Scots like to smoke or salt them. The Dutch love them raw. Swedes look on with relish as they open bulging, foul-smelling cans to find them curdling within. Jamaicans prefer them with a dash of chilli pepper. Germans and the English enjoy their taste best when accompanied by pickle’s bite and brine.
Throughout the long centuries men have fished around their coastlines and beyond, the herring has done much to shape both human taste and history. Men have co-operated and come into conflict over its shoals, setting out in boats to catch them, straying, too, from their home ports to bring full nets to shore.

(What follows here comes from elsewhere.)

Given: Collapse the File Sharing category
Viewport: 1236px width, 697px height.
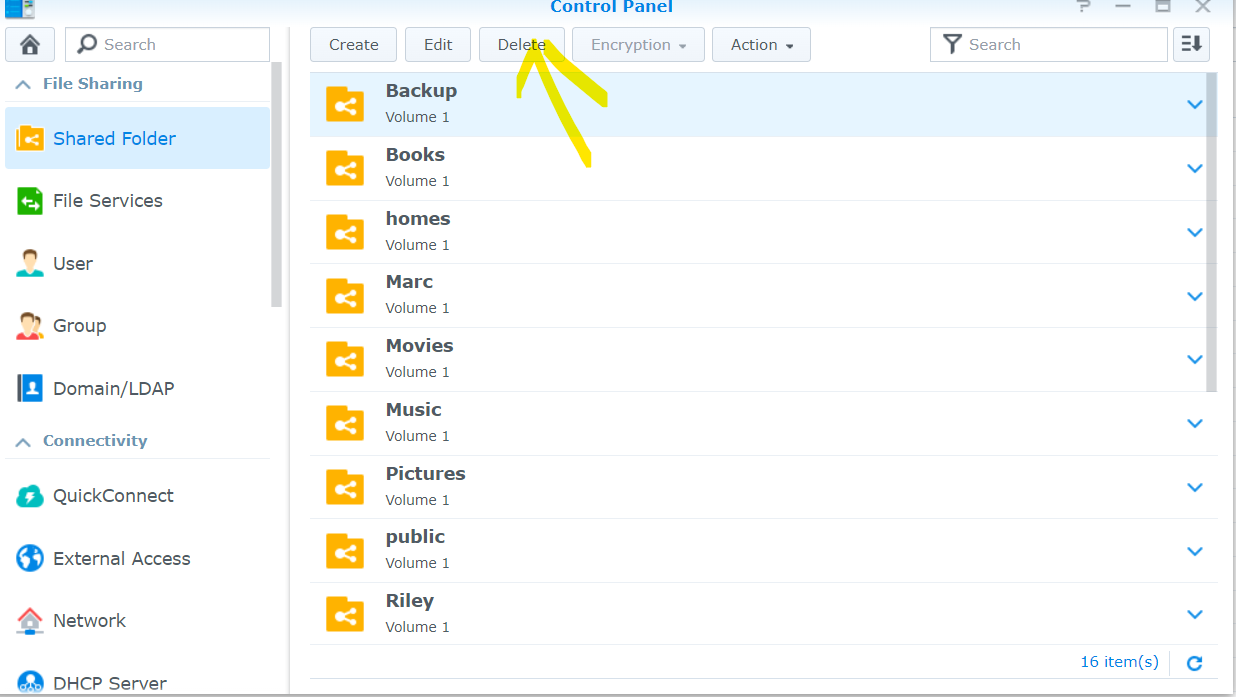Looking at the screenshot, I should (x=23, y=84).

Women have also often been at the centre of the industry, gutting and salting the catch when the annual harvest had taken place, knitting, too, the garments fishermen wore to protect them from the ocean’s chill.
In his book, Herring Tales, Donald S. Murray has stitched together tales of the fish that was of central importance to the lives of our ancestors, noting how both it – and those involved in their capture – were celebrated in the art, literature, craft, music and folklore of life in northern Europe.
Donald contemplates the possibility of restoring the silver darlings of legend to these shores. And to help spark some imagination, he provides some engenious examples of how we can make them live on via the box they arrive in!
A Wheel Barrow
A Go-Cart
A Baby Cot
A Dog Carrier
A Milk Box
Celebrate the Herring this month with Herring Tales – and join Donald on his campaign to restore this versatile little creature back to former glory!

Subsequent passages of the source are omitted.